- [Data supplied]
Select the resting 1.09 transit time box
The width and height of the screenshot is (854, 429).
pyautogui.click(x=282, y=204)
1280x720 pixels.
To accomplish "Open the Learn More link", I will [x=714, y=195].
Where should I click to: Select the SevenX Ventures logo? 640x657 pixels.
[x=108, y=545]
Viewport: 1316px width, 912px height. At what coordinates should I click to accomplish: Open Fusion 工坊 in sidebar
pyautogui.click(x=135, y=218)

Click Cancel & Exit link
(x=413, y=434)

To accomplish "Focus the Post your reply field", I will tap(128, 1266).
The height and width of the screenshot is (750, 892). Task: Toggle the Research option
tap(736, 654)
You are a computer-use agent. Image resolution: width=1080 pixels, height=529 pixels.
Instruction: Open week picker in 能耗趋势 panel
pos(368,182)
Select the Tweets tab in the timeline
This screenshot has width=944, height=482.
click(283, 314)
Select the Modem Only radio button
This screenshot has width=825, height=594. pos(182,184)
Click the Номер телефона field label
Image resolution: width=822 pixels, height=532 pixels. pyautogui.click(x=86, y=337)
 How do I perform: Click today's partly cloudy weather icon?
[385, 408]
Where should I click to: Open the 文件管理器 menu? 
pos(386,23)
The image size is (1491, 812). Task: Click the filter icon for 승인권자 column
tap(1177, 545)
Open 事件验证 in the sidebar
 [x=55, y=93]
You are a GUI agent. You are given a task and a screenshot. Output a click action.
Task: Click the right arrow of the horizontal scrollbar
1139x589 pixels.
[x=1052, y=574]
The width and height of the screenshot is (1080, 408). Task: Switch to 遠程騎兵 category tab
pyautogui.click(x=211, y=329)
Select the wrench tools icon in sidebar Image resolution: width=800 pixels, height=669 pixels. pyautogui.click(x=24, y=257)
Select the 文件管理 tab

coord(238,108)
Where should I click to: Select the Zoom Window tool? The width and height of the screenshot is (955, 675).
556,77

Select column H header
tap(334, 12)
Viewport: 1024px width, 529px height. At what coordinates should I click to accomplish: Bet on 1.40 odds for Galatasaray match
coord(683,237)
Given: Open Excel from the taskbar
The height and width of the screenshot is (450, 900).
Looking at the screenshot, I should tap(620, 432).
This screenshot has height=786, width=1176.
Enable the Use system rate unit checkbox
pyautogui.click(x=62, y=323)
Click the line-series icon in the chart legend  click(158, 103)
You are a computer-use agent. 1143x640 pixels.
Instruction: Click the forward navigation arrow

- [Activity]
Filter the lines above, keeping each one that contains the string "arrow".

- [Exercise result]
Task: Click the right arrow of the horizontal scrollbar
Instruction: Click the forward navigation arrow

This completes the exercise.